Now that you’ve had a brief review of the relevant shoulder anatomy and the primary motions exhibited, a short history of the scapulohumeral rhythm will be discussed.

Scapulohumeral Rhythm

The scapulohumeral rhythm was first described by Codman in 1934, but it was widely popularized as a term by Inman and colleagues in 1944. The scapulohumeral rhythm refers to the four joints working together to produce motion at the shoulder. Using roentgenography (x-ray image) and the insertion of bone pins into a single subject, Inman determined that the normal scapulohumeral rhythm consists of a 2:1 ratio of movement between the glenohumeral and scapulothoracic joints. For example, to achieve 180 degrees of abduction, 120 degrees would come from the glenohumeral joint and 60 degrees from the scapulothoracic joint. This is simplified a bit for the purpose of this blog, but that’s the general idea and what is commonly taught at universities.

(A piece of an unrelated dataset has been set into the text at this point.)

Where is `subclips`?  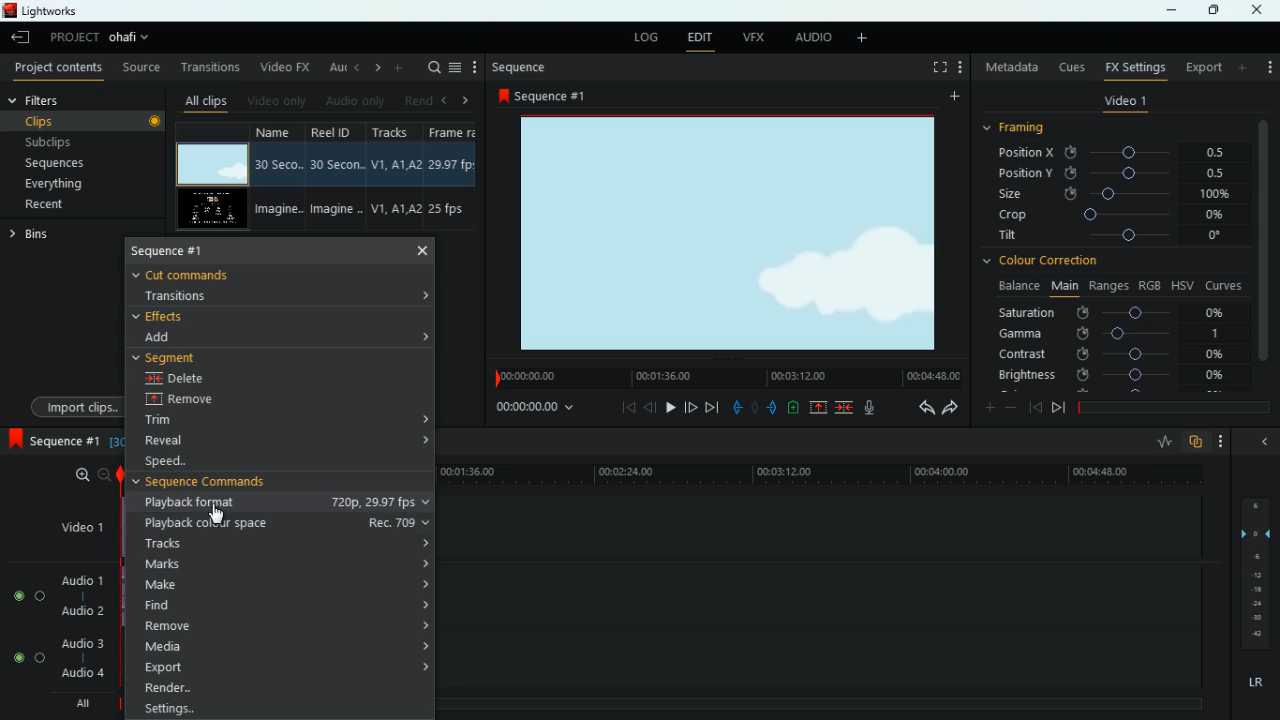
subclips is located at coordinates (83, 141).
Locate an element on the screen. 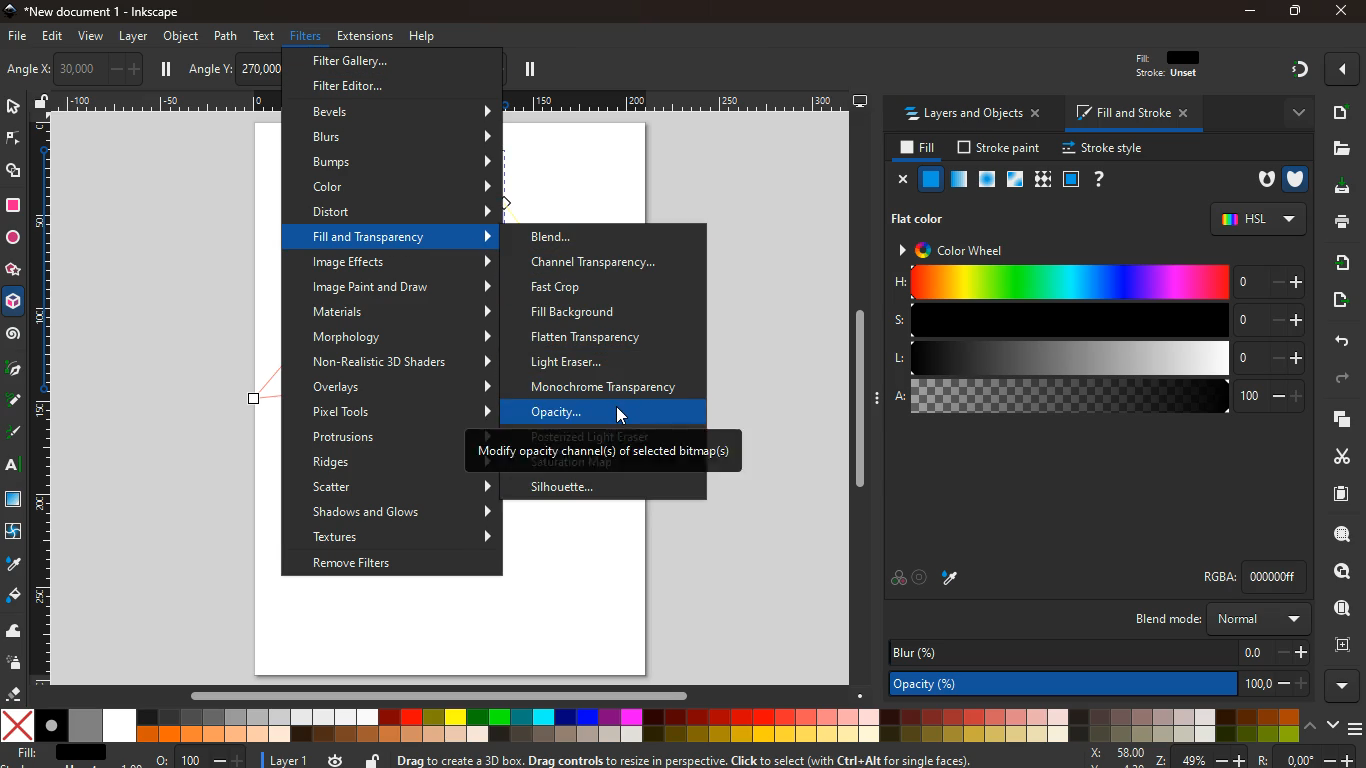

Overall, there are several motions that must take place in order for someone to achieve full shoulder abduction:

  • Glenohumeral joint: Abduction (primary) and external rotation (secondary)
  • Scapulothoracic Joint: Upward rotation (primary)
    • Acromioclavicular Joint: Upward rotation, posterior tilting, and external rotation* (there is variation in the amount of internal/external rotation)
    • Sternoclavicular Joint: Elevation, retraction, and posterior rotation

While this information is all well and good, there are substantial disparities in the literature. Let’s go down a rabbit hole and examine various considerations as it relates to the “normal” scapulohumeral rhythm:

  • Plane of Motion: Scapulohumeral rhythm can differ based on the plane of motion. For example, Ludewig et al. 2009 stated that “the average overall scapulohumeral rhythm was 2.1:1 for abduction, 2.4:1 for flexion, and 2.2:1 for scapular plane abduction.” There is also often differences in these numbers between papers.
  • Loaded vs Unloaded: McQuade and Smidt 1998 demonstrated that scapulohumeral rhythm varies between loaded and unloaded conditions within asymptomatic males.
  • Age: Habechian et al. 2014 and Dayanidhi et al. 2005 both reported that scapular kinematics and the scapulohumeral rhythm differ between asymptomatic adults and children.
  • Fatigue: Madsen et al. 2011, Rich et al. 2016, Zago et al. 2020, and Andres et al. 2020 have all demonstrated changes in scapular kinematics following a fatiguing protocol, including in competitive overhead athletes who are asymptomatic.
  • Athlete vs Non-Athlete: Hosseinimehr et al. 2015 reported differences in scapulohumeral rhythm between healthy professional overhead athletes (handball and volleyball) and non-athletes.
  • Type of Athlete: Struyf et al. 2014 demonstrated that differences exist between overhead athletes who play different sports.
  • Gender: Habechian et al. 2016 reported a difference in scapular kinematics between asymptomatic adult males and females.
  • Dominant vs Non Dominant Hand: Mastuki et al. 2011 and Schwartz et al. 2014 have shown asymmetries in scapular motion between dominant and non-dominant shoulders within individuals.
  • Non-Linear: Many papers show the non-linear relationship of the scapulohumeral rhythm throughout the range of motion. For example, McQuade and Smidt 1998 demonstrated that the scapulohumeral rhythm can range from 7.9:1 to 2.9:1. The ratio at 60 degrees might be different than 90 degrees which might be different than 120 degrees which might be different than 150 degrees. It’s not a perfect ratio throughout the entire arc of motion.
  • Injury and Pain: Individuals diagnosed with shoulder impingement or rotator cuff pathology, glenohumeral joint instability, and adhesive capsulitis can have alterations in scapular kinematics during arm elevation compared to healthy controls. However, the changes are not always predictable. For example, they may have increased, decreased, or no change in scapular upward rotation as reported by Ludewig et al. 2009. Which came first: the chicken or the egg? We’ll touch on this more later.
  • Other Factors: There is a lot of heterogeneity in how shoulder motion is assessed between papers. Patient position: seated vs standing? Speed: 2-3 seconds up and down or patient preference? Plane of motion/angle? Weighted vs unweighted? The list is long.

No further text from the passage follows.